FREAKONOMICS by Steven D. Levitt & Stephen J. Dubner

freakonomics.gif284 pages. Penguin Books Ltd.

Full title: Freakonomics: A Rogue Economist Explores the Hidden Side of Everything. This book was also published with a different cover (a more ‘formal’ one at that). The copy I got was this more commercialized one.

Very catchy back synopsis got me:

‘What do estate agents and the Ku Klux Klan have in common? Why do drug dealers still live with their mothers? How can your name affect how well you do in life?’

The answer to all this is Freakonomics: it’s at the heart of everything we do and the things that affect us daily, from sex to crime, parenting to politics, fat to cheating, fear to traffic jams. And it’s all about using information about the world around us to get to the heart of what’s really happening under the surface of everyday life.

Reading through this book brought me back to uni days, listening to that wonderful professor who just about knows EVERYTHING in life.

It wasn’t, as I initially thought, an Alvin Toffler Future Shock type. It does not predict or forsee anything (except the probable top 20 names in 2015?) but it gives reasonable (though NOT only) explanation to the featured questions, apart from many others.

In Levitt’s view, economics is a science with excellent tools for gaining answers but a serious shortage of questions. His particular gift is the ability to ask such questions. For instance: if drug dealers make so much money, why do they still live with their mothers? Which is more dangerous, a gun or a swimming pool? What really caused crime rates to plunge during the past decade? Do real estate agents have their clients’ best interests at heart? Why do black parents give their children names that may hurt their career prospects? Do schoolteachers cheat to meet high-stakes testing standards? Is sumo wrestling corrupt?

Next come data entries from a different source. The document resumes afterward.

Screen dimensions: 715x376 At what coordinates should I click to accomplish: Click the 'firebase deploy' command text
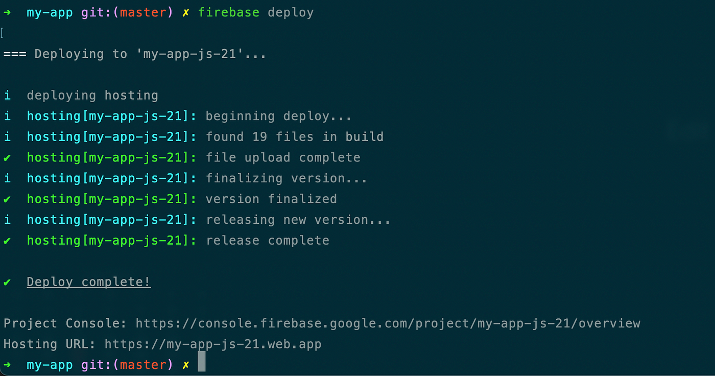click(257, 12)
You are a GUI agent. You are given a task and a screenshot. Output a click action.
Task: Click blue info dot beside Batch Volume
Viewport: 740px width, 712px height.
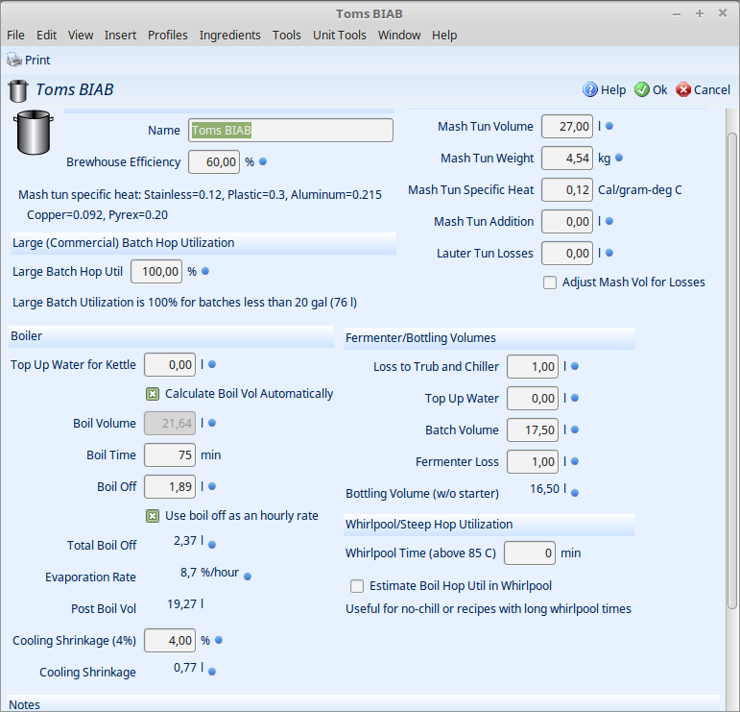tap(575, 430)
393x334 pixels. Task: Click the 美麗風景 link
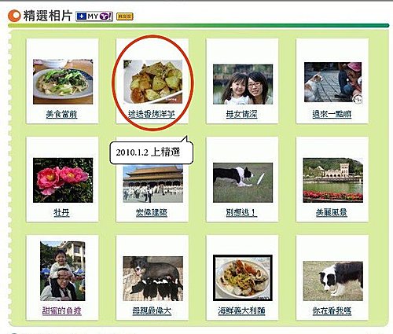(x=332, y=212)
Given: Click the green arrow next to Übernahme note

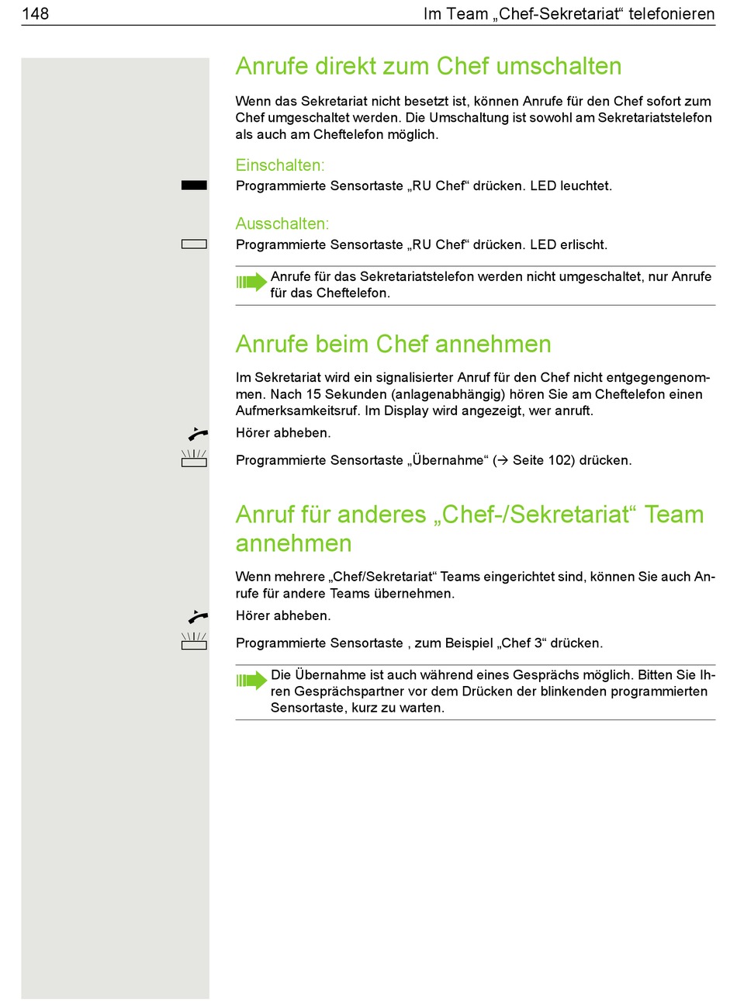Looking at the screenshot, I should point(251,681).
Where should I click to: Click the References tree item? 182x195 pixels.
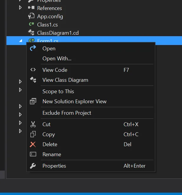pyautogui.click(x=49, y=8)
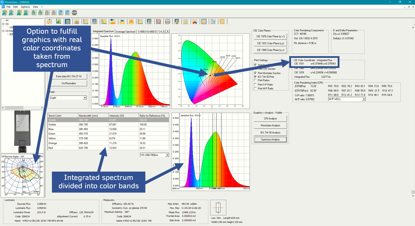Screen dimensions: 415x226
Task: Export as EPS toolbar icon
Action: (54, 13)

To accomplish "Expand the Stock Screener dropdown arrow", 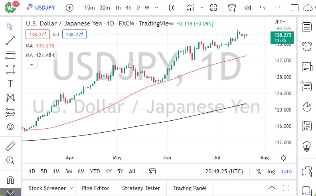I will point(71,188).
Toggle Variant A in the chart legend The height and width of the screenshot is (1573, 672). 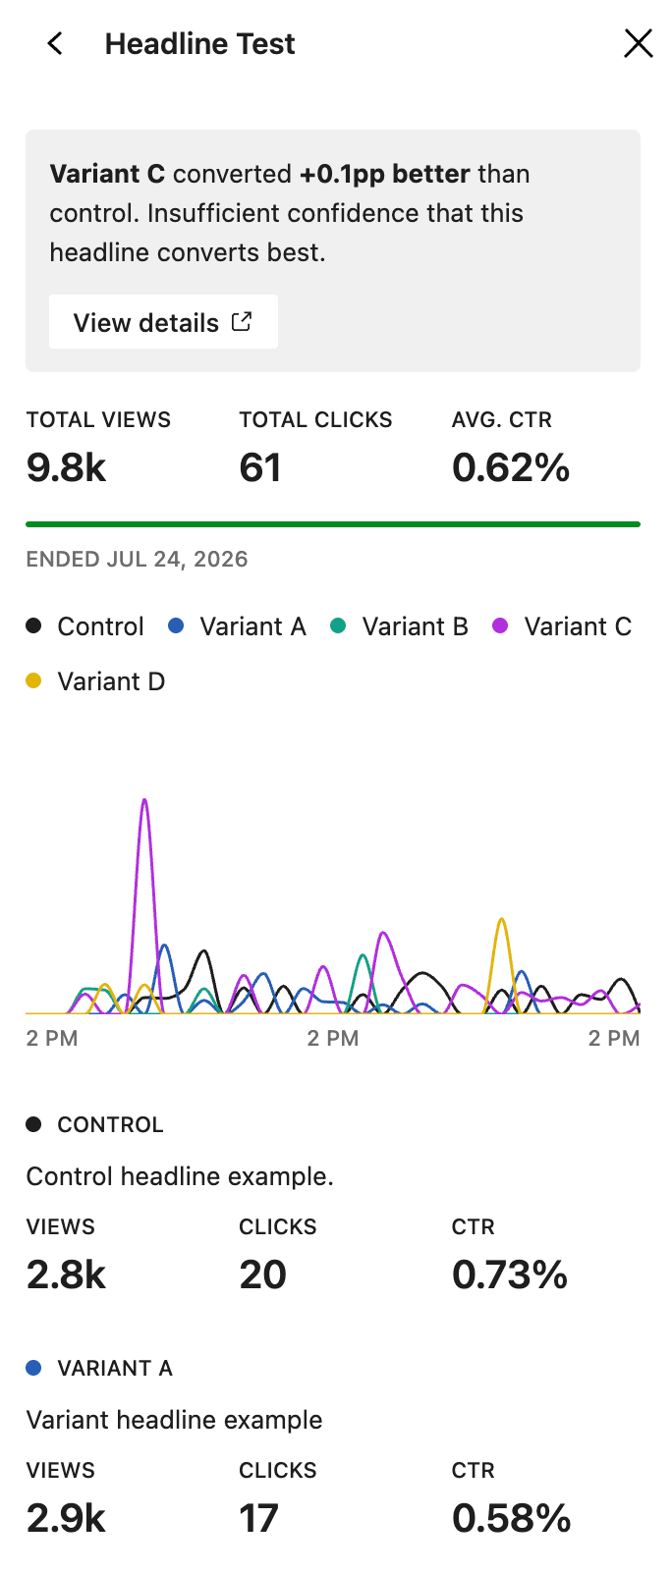pyautogui.click(x=237, y=626)
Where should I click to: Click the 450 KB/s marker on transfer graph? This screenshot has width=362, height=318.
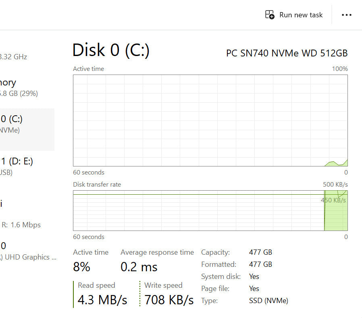pos(333,200)
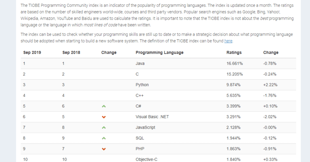Click the Sep 2018 column header
The height and width of the screenshot is (162, 310).
(71, 52)
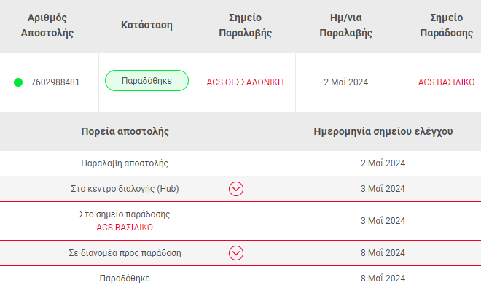Click the 'Αριθμός Αποστολής' column header
481x299 pixels.
[47, 26]
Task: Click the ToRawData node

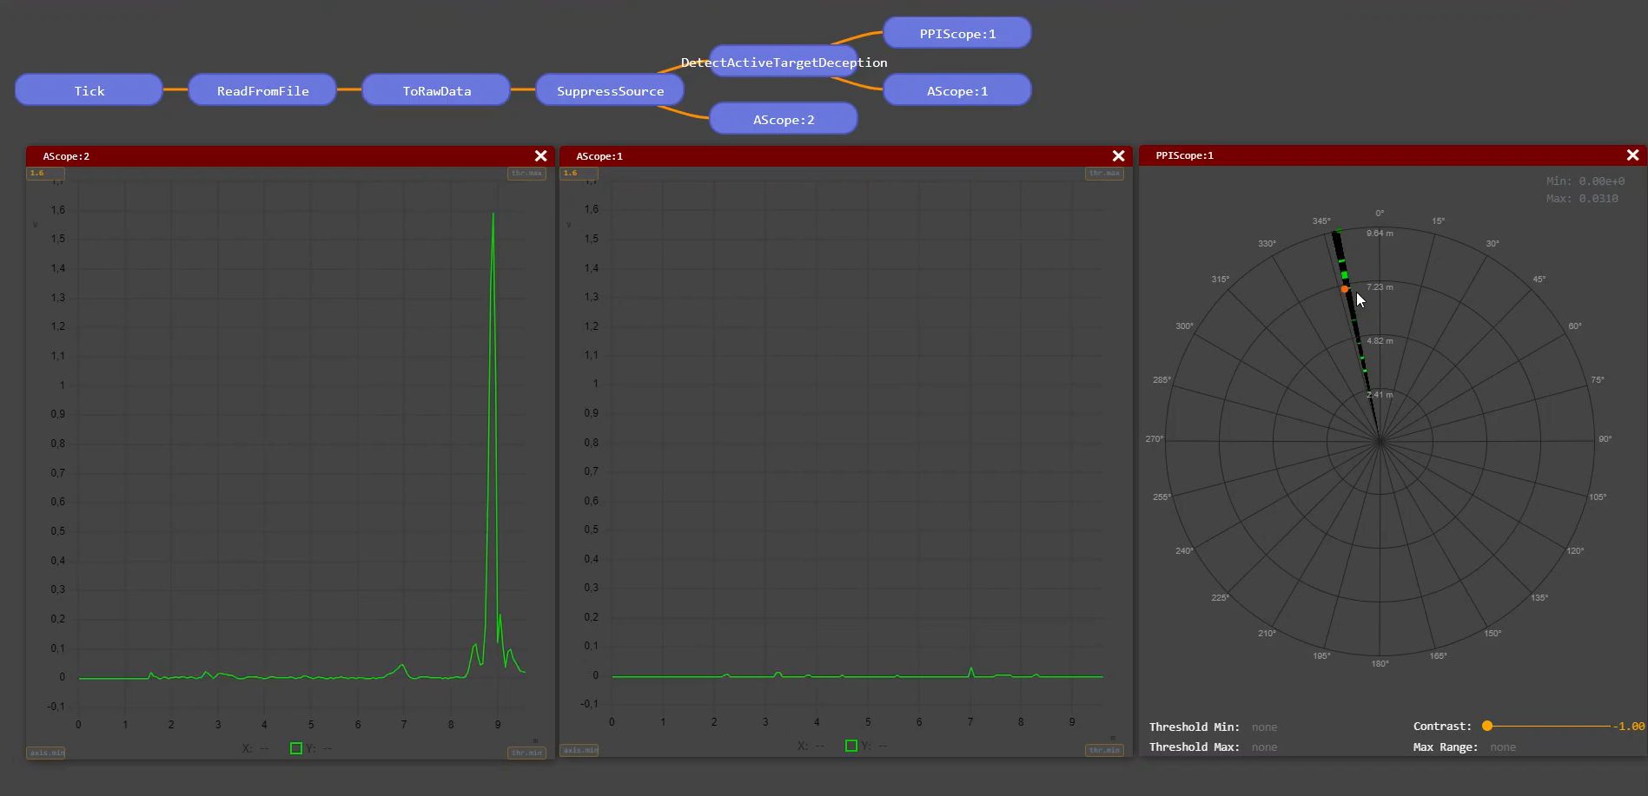Action: (436, 90)

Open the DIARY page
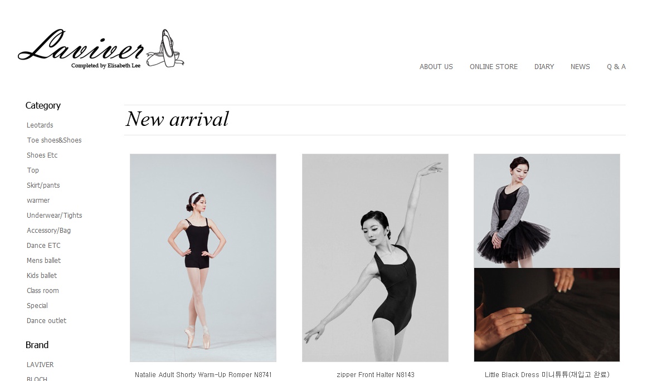(544, 67)
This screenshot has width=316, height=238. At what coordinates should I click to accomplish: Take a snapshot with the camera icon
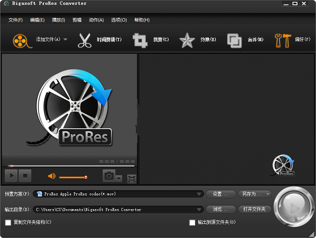[x=110, y=176]
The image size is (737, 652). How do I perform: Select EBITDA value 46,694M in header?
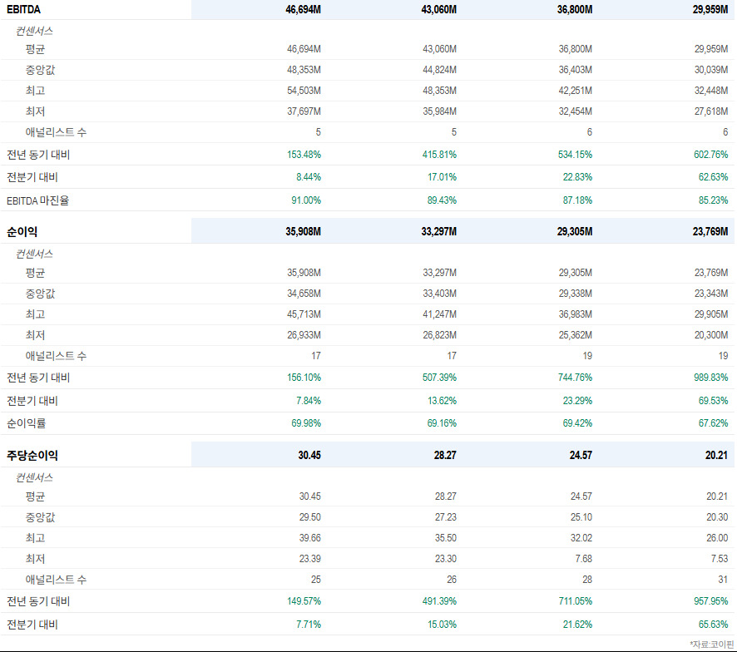(x=303, y=9)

–New York Times Magazine, August 2003

The answers to few of these, we already know with just a simple yes or no.

I found particularly interesting the controversial theory that the rise of abortion rate is linked to the decrease in crime rate. The simple (but probably un-thought of) theory goes like this: the women most likely to seen an abortion are poor, single, black, or teenage mothers–were the very women whose children, if born, have been shown most likely to become criminals. But since those children weren’t born, crime began to decrease during the years they would have entered their criminal prime. This was based on the marked decrease in crime rate in the US in the 1990’s–linked back to the legalization of abortion in many states in the 1970’s.

Most of the information in the book are based on statistics (there are over 20 pages of footnotes) and the last 1/4th pages of the book are articles about the book and author, and snippets from the Freakonomics blog.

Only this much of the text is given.